start Records to use

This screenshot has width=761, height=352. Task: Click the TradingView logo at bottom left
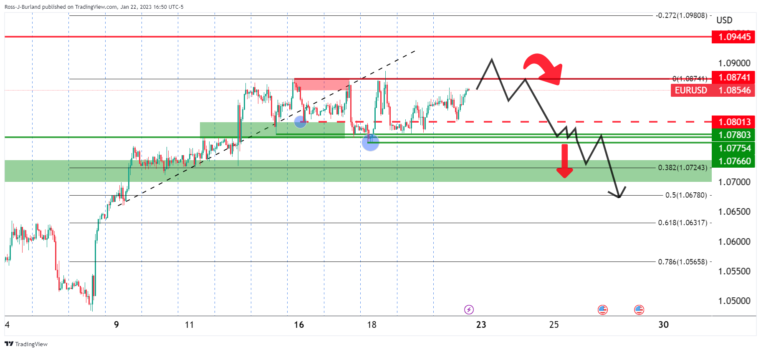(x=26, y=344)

end Records to use
start Records to use

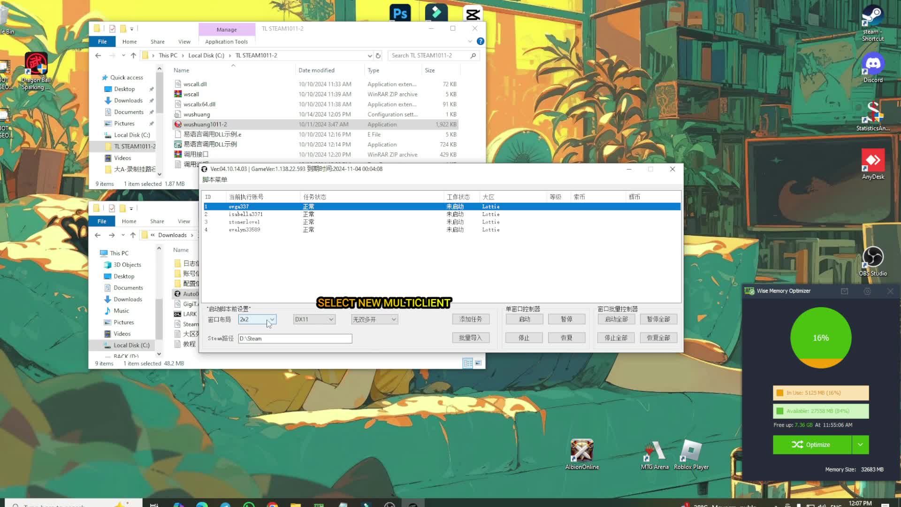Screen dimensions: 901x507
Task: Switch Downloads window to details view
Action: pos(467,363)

end Records to use

▶ **Written task**
Output the records starting with the line containing "This screenshot has" and going on through the line containing "(x=26, y=344)" as a two-column CSV with the columns request and coordinates. Put each record's text and its answer in one quoted field apiece, turn line breaks into spaces, and leave the pictures out.

▶ **Complete output**
request,coordinates
"This screenshot has width=761, height=352. Task: Click the TradingView logo at bottom left","(x=26, y=344)"